4.4. Consequences for nature conservation and future perspectives

The shortage of occurrence data suggests that M. eversmanii has been driven to the brink of extinction in Central‐Eastern Europe. However, this conclusion is not supported by the population genetic results of this study. The apparent alarming rate of decline of M. eversmanii may instead be an indication of the lack of surveys rather than that of the decrease of population sizes. Alternatively, our results may document a rapid population recovery following a precipitous decline of the species. The contrary seems to be the case for M. putorius, which is not a protected species in most countries and listed on Annex V of the Habitats Directive—an Annex that largely concerns animals for which hunting or gathering can still be allowed. Our population genetic results hint at M. putorius populations probably being in worse condition in Europe. Suspending hunting and providing protected status seems to be reasonable and timely, particularly in Western Europe where the polecat's conservation status is unfavourable (Anonymus, 2021). The species also has unfavourable conservation status in Denmark and in most other Western European countries, while its conservation status in Hungary and elsewhere in Eastern European countries is assessed as favourable. This should be revised in light of our conservation genetics data on Pannonian M. putorius.
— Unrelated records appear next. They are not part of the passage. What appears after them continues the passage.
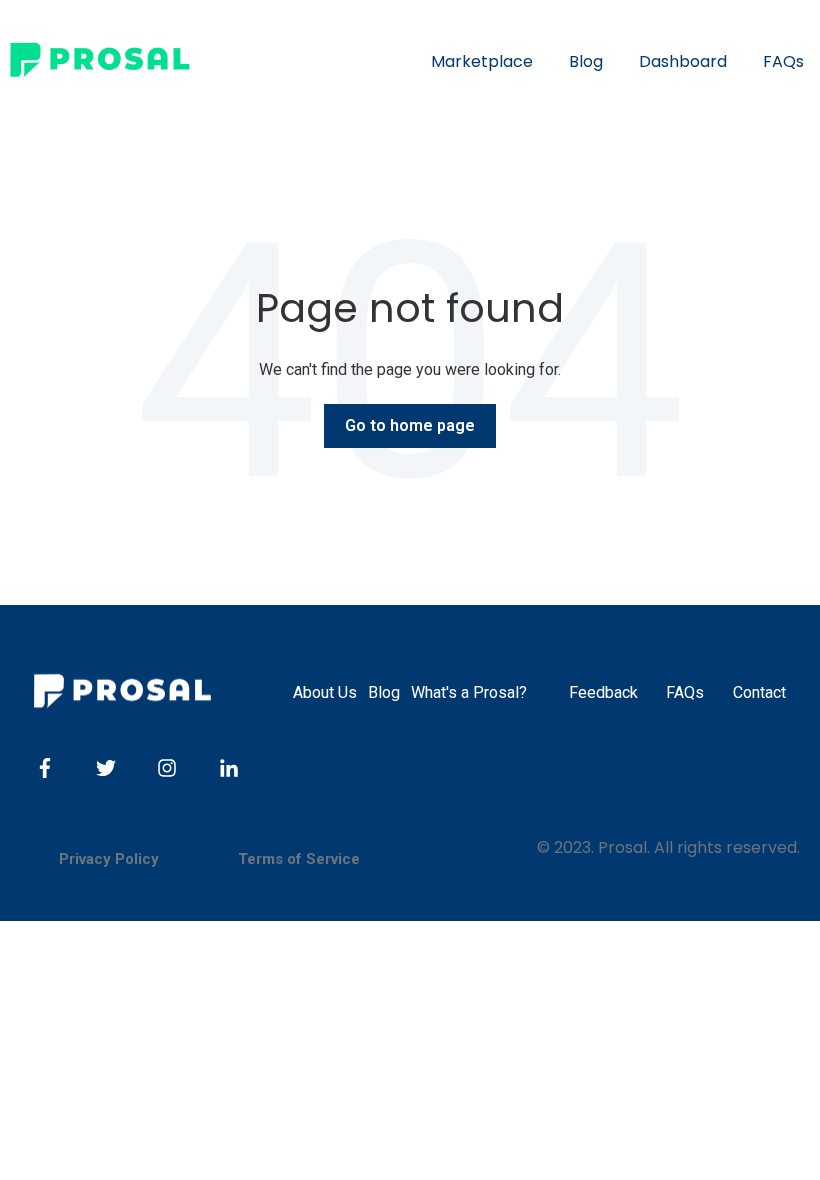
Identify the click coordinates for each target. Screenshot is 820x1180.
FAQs (783, 62)
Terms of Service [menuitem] (299, 859)
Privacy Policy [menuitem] (109, 859)
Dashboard (683, 62)
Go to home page (410, 425)
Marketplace (482, 62)
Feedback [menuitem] (603, 692)
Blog (586, 62)
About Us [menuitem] (325, 692)
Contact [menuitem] (759, 692)
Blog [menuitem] (384, 692)
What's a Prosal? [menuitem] (469, 692)
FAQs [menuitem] (685, 692)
Our study revealed a low level of hybridization between steppe polecats and European polecats in the Pannonian Basin where the two closely related species live in sympatry. Consequently, hybridization does not currently pose a threat to the sympatric polecat populations studied. However, this could change as ecological changes due to human activity are increasing. The European hamster, one of the most preferred prey of M. eversmanii, has tended to invade villages in the Pannonia Basin since 2010 (Cserkész et al., 2020), so it is not surprising that the number of the M. eversmanii individuals found inside or close to villages is increasing (our own unpublished data), and this trend is expected to continue. As a result, in villages the possibility of interactions between the two polecat species can be expected to be more frequent in future. Long‐term monitoring is required to acquire samples to track whether hybridization does increase especially in such situation where ecological conditions are likely to change. A good precedent is given by the track record of hybridization between polecat and ferret in the British Isles (Costa et al., 2012; Davison et al., 1999).

5. CONCLUSIONS

The genetic diversity of the studied steppe polecat population was surprisingly high and higher than any of the European polecat populations studied, although the latter is a hunted game species and not protected. This practise should be revised in the future. The genomic approach, RADseq, clearly outperformed conventional SSRs in detecting admixed individuals, because backcrossed specimens were inconsistently identified across analyses based on SSRs, whereas SNPs indicated the same pattern regardless of the analysis. However, it was possible to identify an F1 hybrid using a smaller number of informative microsatellite loci as this specimen was consistently detected as an F1 hybrid in all analyses irrespective of the molecular marker system. We only observed hybridization in the Pannonian area at a low frequency (around 2%) and at the periphery of the distribution area of M. eversamnii, which clearly shows this sympatric area cannot be regarded as a hybrid zone between these two closely related species. The number of hybrid individuals could be low in Pannonian populations of both M. eversmanii and M. putorius, but due to changing ecological conditions (e.g. the urbanization of the European hamster) this number can be expected to increase in the future. Further regular genetic monitoring is recommended to see whether introgression will begin to occur.

CONFLICT OF INTEREST

None declared.

Supporting information

Supplementary Material

Click here for additional data file. (856.1KB, pdf)

ACKNOWLEDGEMENTS

We are grateful to the following organizations and colleagues who kindly provided samples for this study: Hungarian National Chamber of Hunters, Bükk, Kiskunság and Hortobágy National Park Directorates, Carlos Urdiales Alonso (Conservador de Colecciones de Vertebrados). We are especially grateful to our leading sample collectors, András István Csathó and Nándor Seres, who always kept an eye out for the roadside. We thank Pál Lieli for his linguistic advices to our text and two anonymous reviewers for their constructive critiques. LS and LL acknowledge the support of the Juhász‐Nagy Pál Doctoral School of Biology and Environmental Sciences (University of Debrecen). We greatly value the support of the Körös‐Maros National Park Directorate.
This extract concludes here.